Model Settings

In MLServer, each loaded model can be configured separately. This configuration will include model information (e.g. metadata about the accepted inputs), but also model-specific settings (e.g. number of parallel workers to run inference).

This configuration will usually be provided through a model-settings.json file which sits next to the model artifacts. However, it’s also possible to provide this through environment variables prefixed with MLSERVER_MODEL_ (e.g. MLSERVER_MODEL_IMPLEMENTATION). Note that, in the latter case, this environment variables will be shared across all loaded models (unless they get overriden by a model-settings.json file). Additionally, if no model-settings.json file is found, MLServer will also try to load a “default” model from these environment variables.


pydantic settings mlserver.settings.ModelSettings
  • env_file: str = .env

  • env_prefix: str = MLSERVER_MODEL_

  • underscore_attrs_are_private: bool = True

field cache_enabled: bool = False

Enable caching for a specific model. This parameter can be used to disable cache for a specific model, if the server level caching is enabled. If the server level caching is disabled, this parameter value will have no effect.

field implementation_: str [Required] (alias 'implementation')

Python path to the inference runtime to use to serve this model (e.g. mlserver_sklearn.SKLearnModel).

field inputs: List[MetadataTensor] = []

Metadata about the inputs accepted by the model.

field max_batch_size: int = 0

When adaptive batching is enabled, maximum number of requests to group together in a single batch.

field max_batch_time: float = 0.0

When adaptive batching is enabled, maximum amount of time (in seconds) to wait for enough requests to build a full batch.

field name: str = ''

Name of the model.

field outputs: List[MetadataTensor] = []

Metadata about the outputs returned by the model.

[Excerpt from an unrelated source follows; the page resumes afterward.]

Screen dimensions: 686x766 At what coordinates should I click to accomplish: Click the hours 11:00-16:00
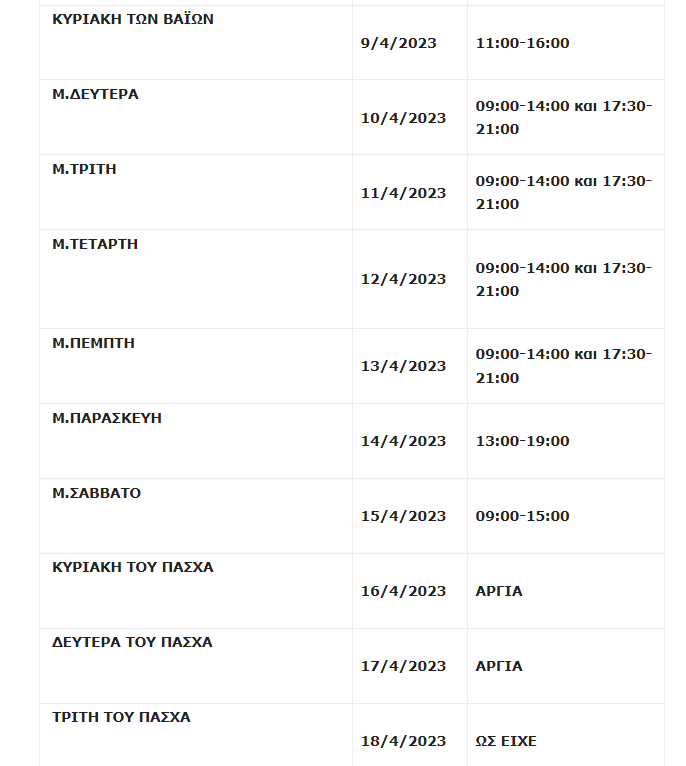[522, 43]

field parallel_workers: int | None = None

Use the parallel_workers field the server wide settings instead.

field parameters: ModelParameters | None = None

Extra parameters for each instance of this model.

field platform: str = ''

Framework used to train and serialise the model (e.g. sklearn).

field versions: List[str] = []

Versions of dependencies used to train the model (e.g. sklearn/0.20.1).

field warm_workers: bool = False

Inference workers will now always be warmed up at start time.

classmethod parse_file(path: str) ModelSettings
classmethod parse_obj(obj: Any) ModelSettings
property implementation: Type[MLModel]
property version: str | None

Extra Model Parameters

pydantic settings mlserver.settings.ModelParameters

Parameters that apply only to a particular instance of a model. This can include things like model weights, or arbitrary extra parameters particular to the underlying inference runtime. The main difference with respect to ModelSettings is that parameters can change on each instance (e.g. each version) of the model.

  • env_file: str = .env

  • env_prefix: str = MLSERVER_MODEL_

  • extra: Extra = allow

field content_type: str | None = None

Default content type to use for requests and responses.

field environment_tarball: str | None = None

Path to the environment tarball which should be used to load this model.

field extra: dict | None = {}

Arbitrary settings, dependent on the inference runtime implementation.

field format: str | None = None

Format of the model (only available on certain runtimes).

field uri: str | None = None

URI where the model artifacts can be found. This path must be either absolute or relative to where MLServer is running.

field version: str | None = None

Version of the model.